I'm the stereotype - software developer. Since I discovered that I'm autistic, I've had three jobs....first were brilliant about it (a startup I was involved with from the beginning, and we were all just a group that clicked instantly), second were just generally assholes (they actually fired one of my team as soon as I joined as team leader for, essentially, autistic behaviour dressed up as poor performance, in the full knowledge that he's autistic), and my current lot are...well, a bit of a mixed bag. My team (I'm no longer lead, didn't like it) are brilliant, but the culture outside the dev team isn't one I'm compatible with - very much a macho "sales bro" environment (for want of a better expression - the women are just as enthusiastic about it as the men).
I do, however, work from home; that's non-negotiable for me, I just can't cope with an office environment, and I've worked from home for the last 15 years or so.
Do I love it, though? I know I used to. These days, with 20+ years of it behind me...it's just something I'm good at. After a lot of analysis and comparison, my particular flavour of autism lets me almost instantly "conceptualise" (not really "visualise") pretty much any system in its entirety, which is obviously a major advantage and gives me an instinctive and instant understanding of problems that most people have to slog their way through; the only real difficulty comes when people want me to explain how I got to the answer (which I often can't).

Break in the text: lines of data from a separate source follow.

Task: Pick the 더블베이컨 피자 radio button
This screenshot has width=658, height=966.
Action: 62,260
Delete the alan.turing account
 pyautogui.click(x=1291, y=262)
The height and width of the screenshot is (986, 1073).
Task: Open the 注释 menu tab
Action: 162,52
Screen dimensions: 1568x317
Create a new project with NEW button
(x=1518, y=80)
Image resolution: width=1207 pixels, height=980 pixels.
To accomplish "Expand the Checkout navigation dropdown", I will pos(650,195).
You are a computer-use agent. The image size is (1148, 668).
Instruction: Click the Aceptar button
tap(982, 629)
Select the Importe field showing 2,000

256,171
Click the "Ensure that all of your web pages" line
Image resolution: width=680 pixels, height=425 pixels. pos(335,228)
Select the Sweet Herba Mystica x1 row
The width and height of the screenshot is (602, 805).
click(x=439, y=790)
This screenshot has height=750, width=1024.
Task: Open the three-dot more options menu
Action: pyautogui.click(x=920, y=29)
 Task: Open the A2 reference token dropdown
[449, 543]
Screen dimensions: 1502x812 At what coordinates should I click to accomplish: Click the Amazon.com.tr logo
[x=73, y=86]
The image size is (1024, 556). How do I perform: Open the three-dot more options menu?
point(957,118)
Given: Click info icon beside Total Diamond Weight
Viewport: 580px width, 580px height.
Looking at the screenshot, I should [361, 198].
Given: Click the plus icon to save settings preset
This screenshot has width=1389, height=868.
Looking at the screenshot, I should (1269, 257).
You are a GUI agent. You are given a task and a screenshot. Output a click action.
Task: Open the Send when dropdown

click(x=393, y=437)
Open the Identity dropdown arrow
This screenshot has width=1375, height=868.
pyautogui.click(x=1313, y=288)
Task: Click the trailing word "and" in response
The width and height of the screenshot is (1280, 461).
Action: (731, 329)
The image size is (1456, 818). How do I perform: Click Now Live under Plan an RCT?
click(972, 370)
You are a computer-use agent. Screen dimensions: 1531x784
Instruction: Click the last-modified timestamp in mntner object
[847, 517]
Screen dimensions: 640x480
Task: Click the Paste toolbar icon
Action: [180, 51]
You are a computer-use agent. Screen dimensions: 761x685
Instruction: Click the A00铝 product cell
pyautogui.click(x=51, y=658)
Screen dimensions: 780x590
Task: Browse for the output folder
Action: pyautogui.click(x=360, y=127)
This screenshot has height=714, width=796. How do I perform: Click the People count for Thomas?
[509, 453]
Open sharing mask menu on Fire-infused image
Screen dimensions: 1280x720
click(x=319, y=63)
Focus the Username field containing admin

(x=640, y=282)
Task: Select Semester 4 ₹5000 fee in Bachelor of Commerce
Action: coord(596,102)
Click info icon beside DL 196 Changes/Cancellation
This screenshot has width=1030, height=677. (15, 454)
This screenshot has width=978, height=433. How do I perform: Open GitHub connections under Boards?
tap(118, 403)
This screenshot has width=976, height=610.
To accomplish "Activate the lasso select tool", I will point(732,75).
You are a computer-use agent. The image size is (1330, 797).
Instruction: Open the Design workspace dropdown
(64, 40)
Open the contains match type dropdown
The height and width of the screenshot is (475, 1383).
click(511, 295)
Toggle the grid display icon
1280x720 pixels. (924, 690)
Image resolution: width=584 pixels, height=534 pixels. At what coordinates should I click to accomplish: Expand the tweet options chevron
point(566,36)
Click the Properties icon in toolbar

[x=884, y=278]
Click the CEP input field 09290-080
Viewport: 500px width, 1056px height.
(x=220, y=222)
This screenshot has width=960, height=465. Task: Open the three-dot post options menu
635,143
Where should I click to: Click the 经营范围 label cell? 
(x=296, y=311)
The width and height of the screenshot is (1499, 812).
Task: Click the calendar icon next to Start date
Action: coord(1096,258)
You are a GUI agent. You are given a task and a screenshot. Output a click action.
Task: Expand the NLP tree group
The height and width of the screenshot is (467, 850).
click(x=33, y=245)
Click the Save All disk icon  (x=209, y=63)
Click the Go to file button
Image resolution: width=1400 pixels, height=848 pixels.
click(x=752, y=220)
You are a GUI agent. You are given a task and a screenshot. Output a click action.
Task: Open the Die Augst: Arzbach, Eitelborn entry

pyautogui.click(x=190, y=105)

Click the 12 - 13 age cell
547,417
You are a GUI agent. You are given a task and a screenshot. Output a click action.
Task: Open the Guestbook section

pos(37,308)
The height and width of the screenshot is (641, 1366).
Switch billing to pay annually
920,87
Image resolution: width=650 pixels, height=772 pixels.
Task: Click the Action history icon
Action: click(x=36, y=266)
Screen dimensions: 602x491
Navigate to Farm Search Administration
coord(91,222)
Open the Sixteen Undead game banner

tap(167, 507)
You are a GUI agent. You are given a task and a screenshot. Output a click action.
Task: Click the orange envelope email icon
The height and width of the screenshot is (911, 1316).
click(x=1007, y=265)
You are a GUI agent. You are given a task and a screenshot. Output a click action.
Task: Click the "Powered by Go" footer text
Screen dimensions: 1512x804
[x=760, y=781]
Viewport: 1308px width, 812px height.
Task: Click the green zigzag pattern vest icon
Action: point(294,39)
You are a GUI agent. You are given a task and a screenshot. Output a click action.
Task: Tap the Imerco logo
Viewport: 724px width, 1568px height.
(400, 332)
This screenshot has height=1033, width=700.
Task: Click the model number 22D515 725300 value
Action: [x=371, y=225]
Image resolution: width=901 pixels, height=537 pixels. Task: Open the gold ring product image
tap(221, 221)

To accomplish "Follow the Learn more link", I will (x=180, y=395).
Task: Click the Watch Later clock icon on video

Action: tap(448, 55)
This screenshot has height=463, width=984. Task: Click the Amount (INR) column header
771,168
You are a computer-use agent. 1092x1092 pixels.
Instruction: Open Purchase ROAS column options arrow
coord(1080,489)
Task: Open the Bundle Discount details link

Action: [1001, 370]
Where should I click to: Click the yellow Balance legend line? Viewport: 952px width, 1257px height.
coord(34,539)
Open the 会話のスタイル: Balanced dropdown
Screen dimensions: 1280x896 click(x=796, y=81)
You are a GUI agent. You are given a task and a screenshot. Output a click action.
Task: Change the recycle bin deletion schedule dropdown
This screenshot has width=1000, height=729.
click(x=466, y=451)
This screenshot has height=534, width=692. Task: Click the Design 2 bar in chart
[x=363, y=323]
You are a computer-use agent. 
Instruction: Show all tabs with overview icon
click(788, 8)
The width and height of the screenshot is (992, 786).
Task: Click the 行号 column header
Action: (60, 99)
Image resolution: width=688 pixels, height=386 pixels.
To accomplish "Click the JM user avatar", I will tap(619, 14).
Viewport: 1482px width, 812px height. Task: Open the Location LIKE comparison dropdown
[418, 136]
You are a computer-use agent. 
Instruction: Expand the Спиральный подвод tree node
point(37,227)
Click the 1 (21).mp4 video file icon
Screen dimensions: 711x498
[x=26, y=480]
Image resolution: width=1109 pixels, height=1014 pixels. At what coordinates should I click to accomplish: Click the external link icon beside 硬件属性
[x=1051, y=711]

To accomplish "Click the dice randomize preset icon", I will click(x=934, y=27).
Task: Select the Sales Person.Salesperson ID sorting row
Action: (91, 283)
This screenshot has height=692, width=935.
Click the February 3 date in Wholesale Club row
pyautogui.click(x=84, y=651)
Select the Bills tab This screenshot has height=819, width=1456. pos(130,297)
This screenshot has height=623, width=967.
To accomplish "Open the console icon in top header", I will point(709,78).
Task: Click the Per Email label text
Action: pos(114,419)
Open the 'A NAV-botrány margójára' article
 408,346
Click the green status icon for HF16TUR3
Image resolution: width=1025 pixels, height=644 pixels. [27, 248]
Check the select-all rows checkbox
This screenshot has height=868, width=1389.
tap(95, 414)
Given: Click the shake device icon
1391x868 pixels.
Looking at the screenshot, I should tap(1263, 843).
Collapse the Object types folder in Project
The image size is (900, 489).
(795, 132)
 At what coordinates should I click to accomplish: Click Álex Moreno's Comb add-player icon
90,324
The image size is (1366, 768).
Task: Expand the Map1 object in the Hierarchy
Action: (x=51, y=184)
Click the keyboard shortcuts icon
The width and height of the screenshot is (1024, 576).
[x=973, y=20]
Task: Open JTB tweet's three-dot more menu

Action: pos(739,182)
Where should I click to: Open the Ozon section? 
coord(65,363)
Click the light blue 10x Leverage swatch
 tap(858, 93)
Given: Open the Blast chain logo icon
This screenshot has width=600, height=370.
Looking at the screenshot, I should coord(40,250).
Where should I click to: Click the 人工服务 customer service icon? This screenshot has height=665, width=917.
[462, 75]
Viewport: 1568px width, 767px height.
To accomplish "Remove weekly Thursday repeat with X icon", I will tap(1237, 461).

The problem is that, in terms of paying work, there's very little out there that's both interesting and lucrative, so I've pretty much opted for the latter. I can pretty much coast along without a huge amount of effort while still providing decent value-for-money to my employer relative to other developers, so I don't feel particularly bad about it.
Can't see myself sticking with it for another couple of decades, though. The rough plan is to stick it out for another 5-10 years, and get enough money behind me that I can take a year off and build something I'm really proud of.